Returning the complement: Protein’s role in pathway could bolster new Alzheimer’s approach

Returning the complement: Protein’s role in pathway could bolster new Alzheimer’s approach

With Alzheimer’s disease therapies finally reaching the market and hundreds of active clinical trials for therapies and diagnostics, it seems like every week brings another potential avenue to explore in combating the neurodegenerative disease. The most recent update comes courtesy of the Stanley Center for Psychiatric Research at the Broad Institute of MIT and Harvard, which pinpointed a brain protein that could offer a fresh target.

The development builds on a growing body of work showing that dysregulation of the complement cascade—a set of immune system proteins that protect against infection in the body—in the brain is linked to the cell damage and cell death seen in a range of neurological conditions like Alzheimer’s and schizophrenia.

The breakthrough from researchers including at the Stanley Center for Psychiatric Research at the Broad Institute of MIT and Harvard has been to identify neuronal pentraxin protein Nptx2 as a regulator of the complement system in the adult brain. It’s the first time scientists have been able to confirm a brain regulator of the cascade, they wrote in a study published in Science Translational Medicine March 29.

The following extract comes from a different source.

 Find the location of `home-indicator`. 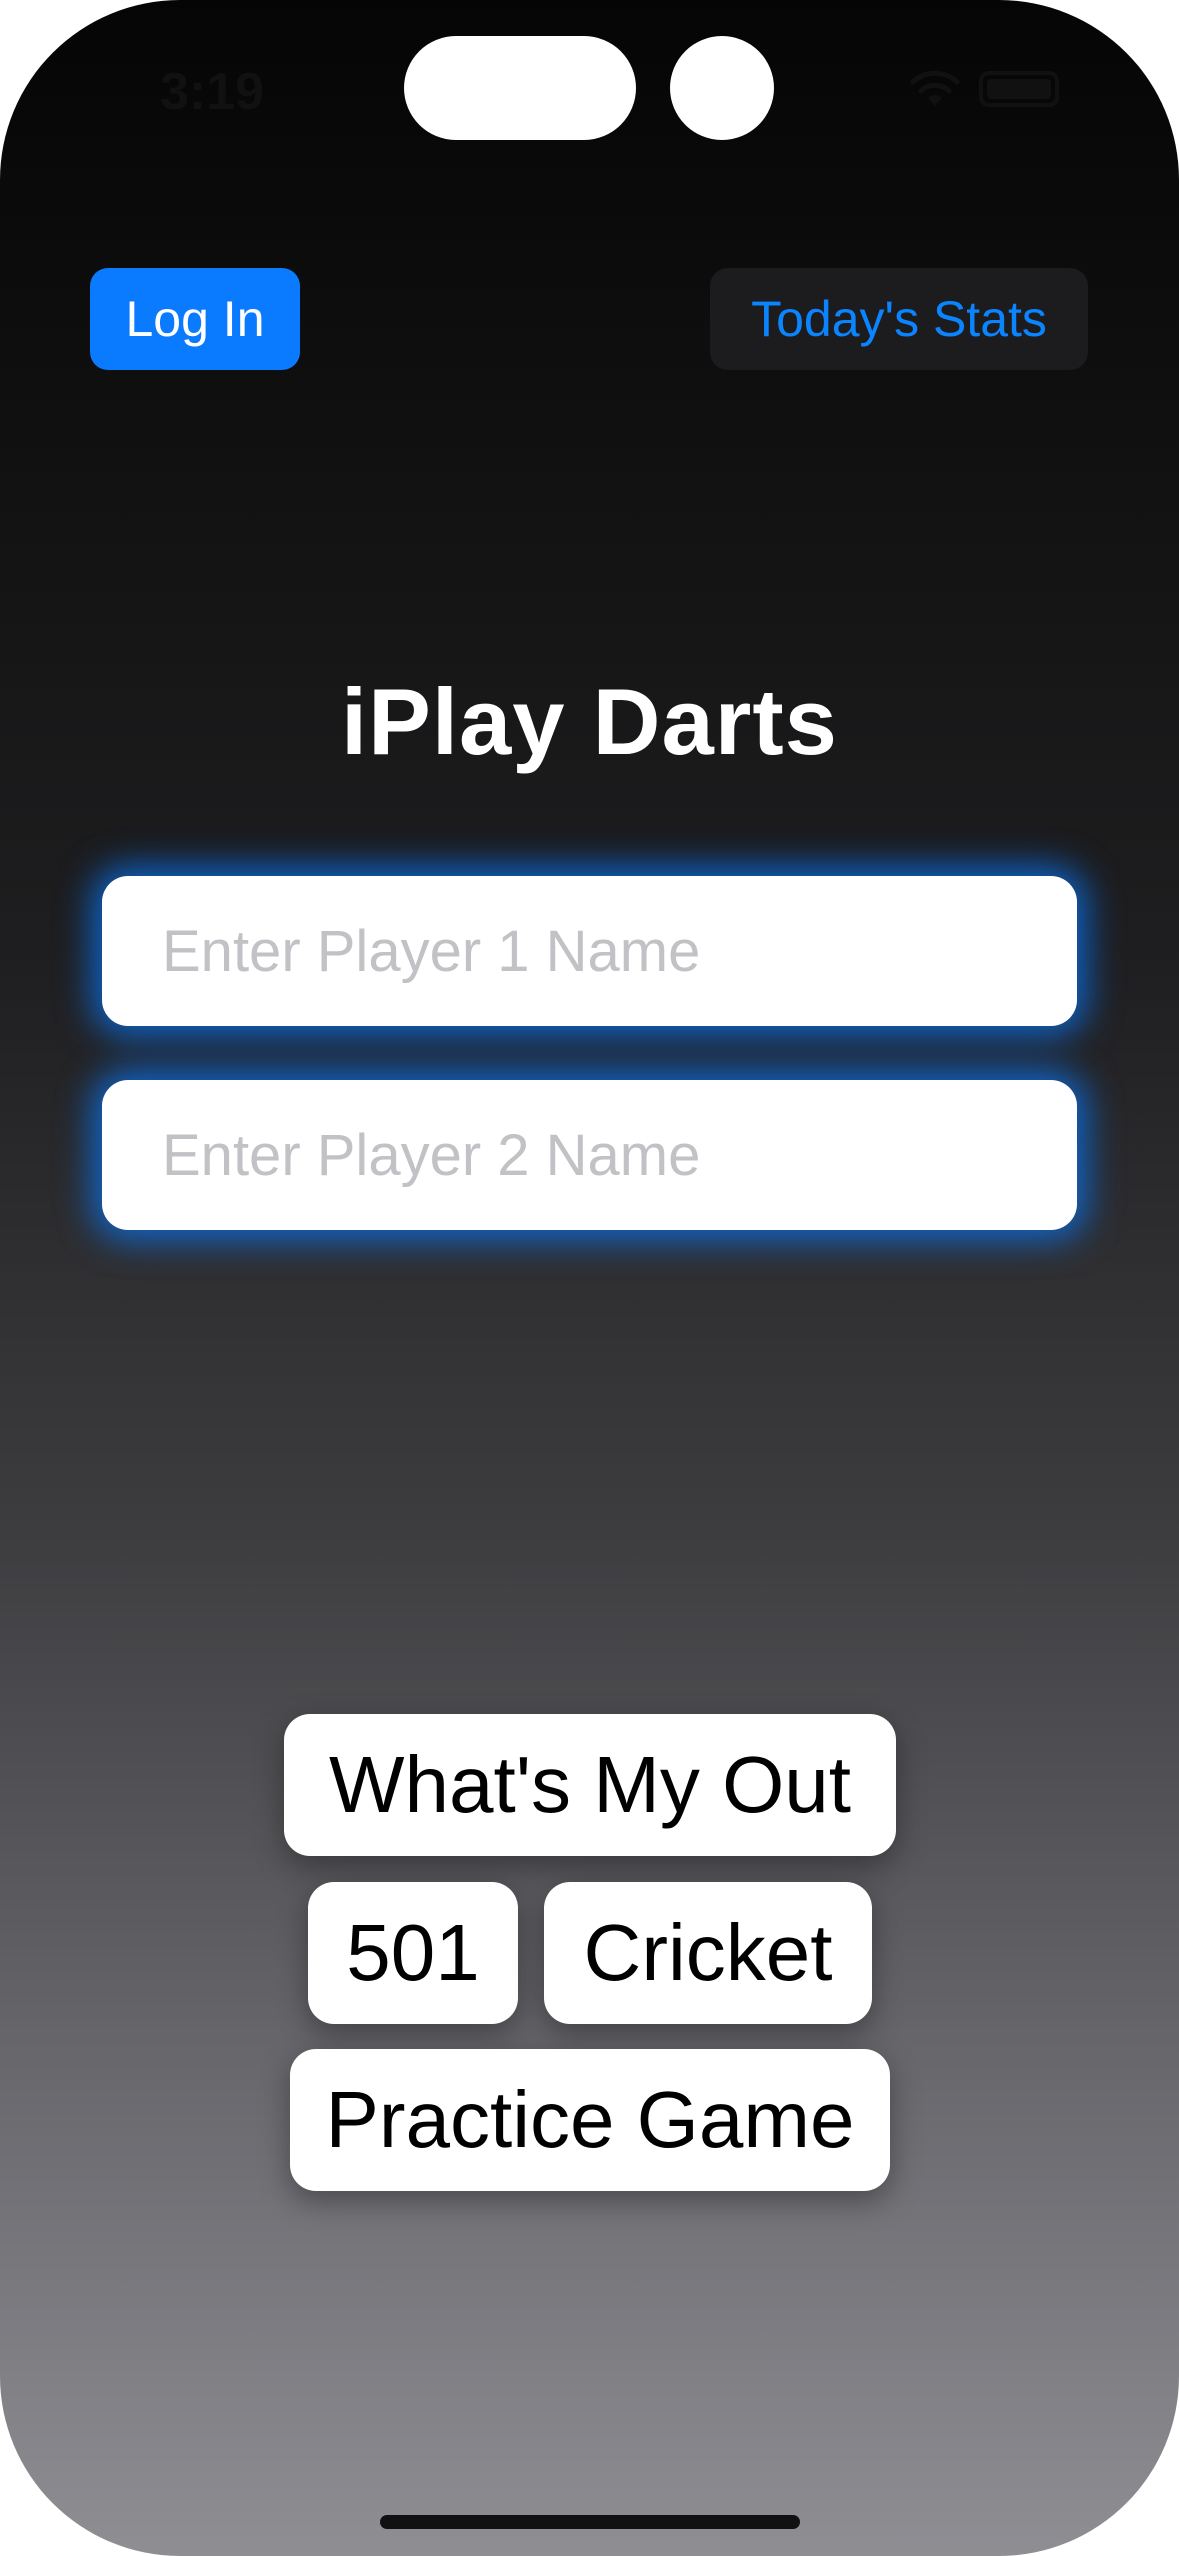

home-indicator is located at coordinates (590, 2522).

Nptx2, which is secreted by excitatory neurons, is already used as a biomarker for a range of neurological disorders. A clue to its potential role is the fact that Nptx2 levels are depleted in the cerebrospinal fluid of patients with Alzheimer’s disease, frontotemporal dementia, schizophrenia and Down syndrome.

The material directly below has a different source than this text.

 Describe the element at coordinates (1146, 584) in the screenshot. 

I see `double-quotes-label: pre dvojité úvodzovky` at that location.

The researchers used neurodegeneration mouse models to test the effects of boosting Nptx2 levels or blocking complement protein in cells. In one of these mice models, a lack of Nptx2 was tied to increased activity of the complement system as well as the destruction of synapses by the brain’s immune cells. When C1q, the initiating factor of the complement cascade, was eliminated from these animals—either via genetic deletion or with antibody blocking—the researchers noted that synapses in the brain tissue recovered.

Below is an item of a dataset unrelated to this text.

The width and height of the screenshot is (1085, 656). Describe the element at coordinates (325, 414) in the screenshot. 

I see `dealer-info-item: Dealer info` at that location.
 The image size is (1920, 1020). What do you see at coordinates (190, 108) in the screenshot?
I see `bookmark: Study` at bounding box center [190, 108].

Similarly, in mice with overactive brain immune cells and high activity of the complement pathway, boosting production of Nptx2 in certain brain cells reversed the loss of synapses.

But would the approach also work in humans? To test this out, the researchers assessed levels of C1q and also C3b—an activated complement protein further down the cascade—in symptomatic and presymptomatic patients with genetic frontotemporal dementia. They noted that levels of C1q and C3b were both higher in patients already showing symptoms, while the level of Nptx2 in these patients was lower.

An even more intriguing discovery was that Nptx2 bound to C1q was reduced in symptomatic patients, “suggesting that abundant unbound C1q could be driving synapse loss and leading to symptoms of dementia,” according to Broad Institute’s press release.

“There’s still a lack of understanding of precisely what factors and sequence of events drive neurodegenerative disorders,” the study’s co-senior author Borislav Dejanovic, Ph.D., a scientist in the Stanley Center who is also director of Vigil Neuroscience, said in the release. “Findings like this help us learn what mediates the synapse loss and cognitive decline that is devastating for patients and their families.”

Repurposing complement inhibitors to see whether they are effective against neurodegenerative diseases is already in development—for example, Elixiron Immunotherapeutics is testing its CSF1R inhibitor in Alzheimer’s. The work “bolsters the therapeutic strategy of inhibiting the complement pathway, which could one day improve symptoms for patients with neurodegenerative or neuroinflammatory disorders.”

“Overall, our study identifies Nptx2 as a neuronal synaptic CCP inhibitor,” the researchers concluded in their study. “Elevating Nptx2 expression might be a viable therapeutic strategy to curb complement overactivation and subsequent neuronal damage in FTD, AD and other neuroinflammatory diseases.”